5,7 Millionen Menschen pendeln in Baden-Württemberg zwischen Wohnung und Arbeitsplatz, mehr als die Hälfte davon über eine Entfernung von zehn Kilometern oder weniger. Doch dafür benutzen ca. 60 Prozent den eigenen Pkw, das Verkehrsmittel, welches Umwelt, Klima und unsere Gesundheit am stärksten belastet. Mobilitätsmanagement setzt Anreize, dieses Mobilitätsverhalten zu verändern.
Neben Klimaschutz und Luftreinhaltung kann Mobilitätsmanagement auch der Gesundheitsvorsorge dienen. Kreislauf-, Skelett- und psychische Erkrankungen sind für zunehmende Fehlzeiten verantwortlich. Diesen Gesundheitsrisiken kann z.B. durch Anreize zum Fahrradfahren vorgebeugt werden. Für Arbeitgeber und für die Krankenversicherer wirkt ein solches Mobilitätsmanagement kostendämpfend. Hier geht Mobilitätsmanagement mit Betrieblichem Gesundheitsmanagement einher.
Für eine Reihe von Arbeitgebern ist eine nachhaltigere betriebliche/behördliche Mobilität eine Frage von Glaubwürdigkeit, Selbstverständnis, Verantwortung und Image. Sie setzten auf Maßnahmen des Mobilitätsmanagements, weil sie einfach gut zu ihnen passen.

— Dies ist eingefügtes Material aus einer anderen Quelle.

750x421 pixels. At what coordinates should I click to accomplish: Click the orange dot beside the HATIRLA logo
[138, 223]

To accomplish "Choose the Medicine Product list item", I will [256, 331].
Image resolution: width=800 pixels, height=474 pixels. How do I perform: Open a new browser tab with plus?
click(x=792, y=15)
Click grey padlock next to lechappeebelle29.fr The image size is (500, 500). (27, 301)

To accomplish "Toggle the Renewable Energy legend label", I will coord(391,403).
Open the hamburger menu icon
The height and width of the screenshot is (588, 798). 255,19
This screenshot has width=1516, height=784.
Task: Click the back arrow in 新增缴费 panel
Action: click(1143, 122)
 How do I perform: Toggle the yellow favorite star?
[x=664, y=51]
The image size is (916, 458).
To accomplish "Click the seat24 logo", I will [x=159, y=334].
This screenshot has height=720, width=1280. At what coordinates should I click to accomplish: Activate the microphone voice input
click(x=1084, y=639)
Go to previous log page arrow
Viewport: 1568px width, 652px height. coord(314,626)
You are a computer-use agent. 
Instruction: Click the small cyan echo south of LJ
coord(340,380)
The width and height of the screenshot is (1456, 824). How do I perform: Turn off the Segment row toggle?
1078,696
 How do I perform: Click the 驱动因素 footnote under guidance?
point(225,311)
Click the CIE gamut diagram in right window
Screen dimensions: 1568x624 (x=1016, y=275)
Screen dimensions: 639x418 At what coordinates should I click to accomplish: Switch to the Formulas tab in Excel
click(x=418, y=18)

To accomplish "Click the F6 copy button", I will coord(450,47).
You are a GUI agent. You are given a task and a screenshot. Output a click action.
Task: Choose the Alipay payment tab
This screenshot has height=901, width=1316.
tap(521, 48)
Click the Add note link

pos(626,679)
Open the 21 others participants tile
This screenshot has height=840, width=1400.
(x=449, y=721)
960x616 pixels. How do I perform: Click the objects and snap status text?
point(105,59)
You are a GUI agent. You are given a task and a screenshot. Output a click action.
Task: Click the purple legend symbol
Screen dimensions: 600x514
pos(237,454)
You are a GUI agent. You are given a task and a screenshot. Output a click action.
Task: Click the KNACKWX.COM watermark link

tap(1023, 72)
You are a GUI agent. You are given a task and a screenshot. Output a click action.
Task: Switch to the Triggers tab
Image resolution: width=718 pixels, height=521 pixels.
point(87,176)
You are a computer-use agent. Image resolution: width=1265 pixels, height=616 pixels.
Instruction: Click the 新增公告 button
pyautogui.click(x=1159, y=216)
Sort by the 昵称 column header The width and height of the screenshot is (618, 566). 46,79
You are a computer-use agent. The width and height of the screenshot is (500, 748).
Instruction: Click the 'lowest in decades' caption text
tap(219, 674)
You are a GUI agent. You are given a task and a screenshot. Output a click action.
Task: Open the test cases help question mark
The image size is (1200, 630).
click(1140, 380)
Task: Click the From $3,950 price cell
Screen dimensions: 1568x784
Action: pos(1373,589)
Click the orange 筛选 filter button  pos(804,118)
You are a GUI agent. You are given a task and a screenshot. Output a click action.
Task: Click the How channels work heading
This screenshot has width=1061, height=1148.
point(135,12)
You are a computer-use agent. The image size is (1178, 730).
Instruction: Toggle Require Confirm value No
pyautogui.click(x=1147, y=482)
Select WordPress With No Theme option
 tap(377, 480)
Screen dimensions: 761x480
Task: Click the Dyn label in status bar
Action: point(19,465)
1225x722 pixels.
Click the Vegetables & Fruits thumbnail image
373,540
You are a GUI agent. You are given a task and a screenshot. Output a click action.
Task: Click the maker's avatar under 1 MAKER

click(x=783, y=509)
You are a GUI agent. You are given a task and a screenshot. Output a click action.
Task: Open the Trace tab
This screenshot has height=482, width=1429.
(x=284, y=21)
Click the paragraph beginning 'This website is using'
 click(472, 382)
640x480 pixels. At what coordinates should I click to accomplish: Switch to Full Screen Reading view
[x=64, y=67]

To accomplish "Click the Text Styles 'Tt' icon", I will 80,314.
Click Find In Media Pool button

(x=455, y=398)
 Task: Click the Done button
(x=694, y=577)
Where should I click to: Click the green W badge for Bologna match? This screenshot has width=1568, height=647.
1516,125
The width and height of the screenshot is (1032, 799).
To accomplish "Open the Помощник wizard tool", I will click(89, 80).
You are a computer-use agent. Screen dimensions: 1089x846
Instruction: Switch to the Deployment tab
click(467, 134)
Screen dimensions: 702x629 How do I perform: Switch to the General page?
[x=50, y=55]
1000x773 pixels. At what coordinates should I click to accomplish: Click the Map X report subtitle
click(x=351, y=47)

Eng verknüpft mit der Bedeutung von Nachhaltigkeit für die Kommunikation nach innen und nach außen ist das Thema Personalgewinnung. Mit Maßnahmen des Mobilitätsmanagements kann ein Arbeitgeber im Wettbewerb um Fachkräfte punkten, um gewisse andere Nachteile auszugleichen oder um sich als fortschrittlicher und verantwortungsvoller Arbeitgeber zu positionieren.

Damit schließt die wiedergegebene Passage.